How does it work?
FrankWolfe.jl
contains generic routines to solve optimization problems of the form
\[\min_{x \in \mathcal{C}} f(x)\]
where $\mathcal{C}$ is a compact convex set and $f$ is a differentiable function. These routines work by solving a sequence of linear subproblems:
\[\min_{x \in \mathcal{C}} \langle d_k, x \rangle \quad \text{where} \quad d_k = \nabla f(x_k)\]
Linear Minimization Oracles
The Linear Minimization Oracle (LMO) is a key component, which is called at each iteration of the FW algorithm. Given a direction $d$, it returns an optimal vertex of the feasible set:
\[v \in \arg \min_{x\in \mathcal{C}} \langle d,x \rangle.\]
Custom LMOs
To be used by the algorithms provided here, an LMO must be a subtype of FrankWolfe.LinearMinimizationOracle
and implement the following method:
compute_extreme_point(lmo::LMO, direction; kwargs...) -> v
This method should minimize $v \mapsto \langle d, v \rangle$ over the set $\mathcal{C}$ defined by the LMO. Note that this means the set $\mathcal{C}$ doesn't have to be represented explicitly: all we need is to be able to minimize a linear function over it, even if the minimization procedure is a black box.
Pre-defined LMOs
If you don't want to define your LMO manually, several common implementations are available out-of-the-box:
- Simplices: unit simplex, probability simplex
- Balls in various norms
- Polytopes: K-sparse, Birkhoff
You can use an oracle defined via a Linear Programming solver (e.g. SCIP
or HiGHS
) with MathOptInferface
: see FrankWolfe.MathOptLMO
.
Finally, we provide wrappers to combine oracles easily, for example in a product.

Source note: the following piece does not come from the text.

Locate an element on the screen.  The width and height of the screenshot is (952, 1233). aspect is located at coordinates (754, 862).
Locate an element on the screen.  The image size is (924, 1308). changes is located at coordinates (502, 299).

See Combettes, Pokutta (2021) for references on most LMOs implemented in the package and their comparison with projection operators.
Optimization algorithms
The package features several variants of Frank-Wolfe that share the same basic API.
Most of the algorithms listed below also have a lazified version: see Braun, Pokutta, Zink (2016).
Standard Frank-Wolfe (FW)
It is implemented in the frank_wolfe
function.
See Jaggi (2013) for an overview.
This algorithm works both for convex and non-convex functions (use step size rule FrankWolfe.Nonconvex()
in the second case).
Away-step Frank-Wolfe (AFW)
It is implemented in the away_frank_wolfe
function.
See Lacoste-Julien, Jaggi (2015) for an overview.

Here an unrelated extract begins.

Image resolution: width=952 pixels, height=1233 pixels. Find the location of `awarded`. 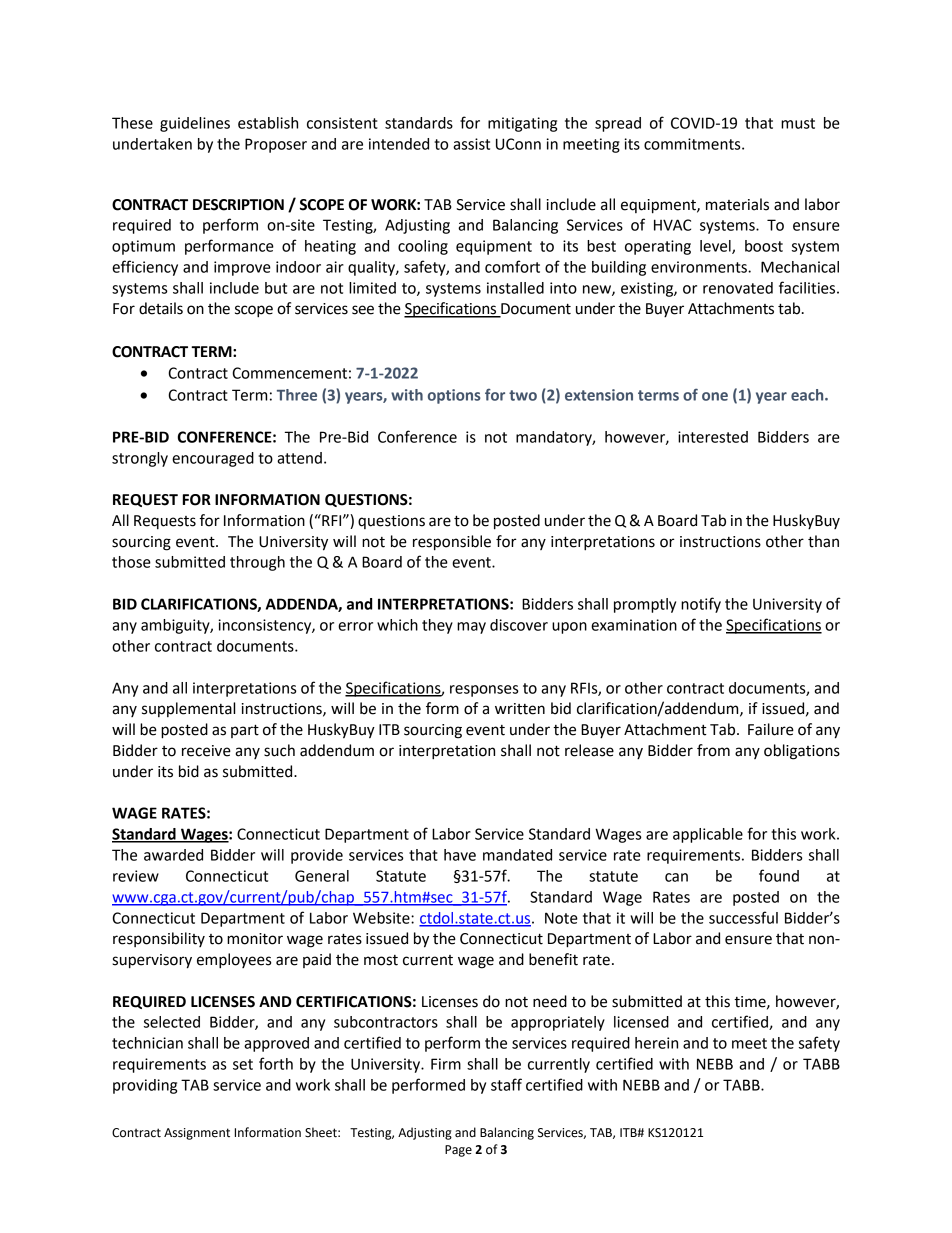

Stochastic Frank-Wolfe (SFW)
It is implemented in the FrankWolfe.stochastic_frank_wolfe
function.
Blended Conditional Gradients (BCG)
It is implemented in the blended_conditional_gradient
function, with a built-in stability feature that temporarily increases accuracy.
See Braun, Pokutta, Tu, Wright (2018).
Pairwise Frank-Wolfe (PFW)
It is implemented in the pairwise_frank_wolfe
function. See Lacoste-Julien, Jaggi (2015) for an overview.
Blended Pairwise Conditional Gradients (BPCG)
It is implemented in the FrankWolfe.blended_pairwise_conditional_gradient
function, with a minor modification to improve sparsity.
See Tsuji, Tanaka, Pokutta (2021)
Comparison
The following table compares the characteristics of the algorithms presented in the package:
Algorithm | Progress/Iteration | Time/Iteration | Sparsity | Numerical Stability | Active Set | Lazifiable |
---|---|---|---|---|---|---|
FW | Low | Low | Low | High | No | Yes |
AFW | Medium | Medium-High | Medium | Medium-High | Yes | Yes |
B(P)CG | High | Medium-High | High | Medium | Yes | By design |
SFW | Low | Low | Low | High | No | No |
While the standard Frank-Wolfe algorithm can only move towards extreme points of the compact convex set $\mathcal{C}$, Away-step Frank-Wolfe can move away from them. The following figure from our paper illustrates this behaviour:
.
Both algorithms minimize a quadratic function (whose contour lines are depicted) over a simple polytope (the black square). When the minimizer lies on a face, the standard Frank-Wolfe algorithm zig-zags towards the solution, while its Away-step variant converges more quickly.
Block-Coordinate Frank-Wolfe (BCFW)
It is implemented in the FrankWolfe.block_coordinate_frank_wolfe
function.
See Lacoste-Julien, Jaggi, Schmidt, Pletscher (2013) and Beck, Pauwels, Sabach (2015) for more details about different variants of Block-Coordinate Frank-Wolfe.
Alternating Linear Minimization (ALM)
It is implemented in the FrankWolfe.alternating_linear_minimization
function.